* How to complete this task
All of the data that follows should be written out exactly.

* Provided data
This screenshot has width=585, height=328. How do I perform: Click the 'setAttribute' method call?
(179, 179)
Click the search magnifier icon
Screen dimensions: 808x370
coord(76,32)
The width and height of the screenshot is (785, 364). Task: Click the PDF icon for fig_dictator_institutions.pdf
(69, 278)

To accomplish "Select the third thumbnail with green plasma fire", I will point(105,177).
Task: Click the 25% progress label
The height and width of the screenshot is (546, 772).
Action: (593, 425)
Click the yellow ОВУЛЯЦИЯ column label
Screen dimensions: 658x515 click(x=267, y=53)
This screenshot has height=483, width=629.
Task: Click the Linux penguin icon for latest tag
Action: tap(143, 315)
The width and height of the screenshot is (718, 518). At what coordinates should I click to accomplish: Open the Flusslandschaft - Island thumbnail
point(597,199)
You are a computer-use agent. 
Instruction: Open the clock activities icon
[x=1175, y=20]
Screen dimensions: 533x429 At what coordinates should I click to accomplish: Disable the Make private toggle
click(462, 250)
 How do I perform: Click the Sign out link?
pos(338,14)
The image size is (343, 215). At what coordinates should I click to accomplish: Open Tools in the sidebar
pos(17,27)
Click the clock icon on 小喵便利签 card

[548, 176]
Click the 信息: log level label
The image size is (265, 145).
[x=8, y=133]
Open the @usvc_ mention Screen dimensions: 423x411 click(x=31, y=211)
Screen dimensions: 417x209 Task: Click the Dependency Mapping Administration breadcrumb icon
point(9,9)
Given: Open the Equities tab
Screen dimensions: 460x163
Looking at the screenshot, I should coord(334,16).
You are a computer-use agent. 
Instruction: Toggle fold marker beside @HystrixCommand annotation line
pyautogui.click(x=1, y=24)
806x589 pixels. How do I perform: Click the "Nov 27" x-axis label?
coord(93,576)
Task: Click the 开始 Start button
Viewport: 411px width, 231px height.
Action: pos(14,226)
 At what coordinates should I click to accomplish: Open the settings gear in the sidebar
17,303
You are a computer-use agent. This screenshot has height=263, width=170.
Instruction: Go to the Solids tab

* Answer section
This screenshot has width=585, height=328. How do I perform: Click the 'setAttribute' method call?
(179, 179)
Click the search magnifier icon
Screen dimensions: 808x370
coord(76,32)
The width and height of the screenshot is (785, 364). Task: Click the PDF icon for fig_dictator_institutions.pdf
(69, 278)

To accomplish "Select the third thumbnail with green plasma fire", I will point(105,177).
Task: Click the 25% progress label
The height and width of the screenshot is (546, 772).
Action: (593, 425)
Click the yellow ОВУЛЯЦИЯ column label
Screen dimensions: 658x515 click(x=267, y=53)
This screenshot has height=483, width=629.
Task: Click the Linux penguin icon for latest tag
Action: tap(143, 315)
The width and height of the screenshot is (718, 518). At what coordinates should I click to accomplish: Open the Flusslandschaft - Island thumbnail
point(597,199)
You are a computer-use agent. 
Instruction: Open the clock activities icon
[x=1175, y=20]
Screen dimensions: 533x429 At what coordinates should I click to accomplish: Disable the Make private toggle
click(462, 250)
 How do I perform: Click the Sign out link?
pos(338,14)
The image size is (343, 215). At what coordinates should I click to accomplish: Open Tools in the sidebar
pos(17,27)
Click the clock icon on 小喵便利签 card

[548, 176]
Click the 信息: log level label
The image size is (265, 145).
[x=8, y=133]
Open the @usvc_ mention Screen dimensions: 423x411 click(x=31, y=211)
Screen dimensions: 417x209 Task: Click the Dependency Mapping Administration breadcrumb icon
point(9,9)
Given: Open the Equities tab
Screen dimensions: 460x163
Looking at the screenshot, I should coord(334,16).
You are a computer-use agent. 
Instruction: Toggle fold marker beside @HystrixCommand annotation line
pyautogui.click(x=1, y=24)
806x589 pixels. How do I perform: Click the "Nov 27" x-axis label?
coord(93,576)
Task: Click the 开始 Start button
Viewport: 411px width, 231px height.
Action: pos(14,226)
 At what coordinates should I click to accomplish: Open the settings gear in the sidebar
17,303
You are a computer-use agent. This screenshot has height=263, width=170.
Instruction: Go to the Solids tab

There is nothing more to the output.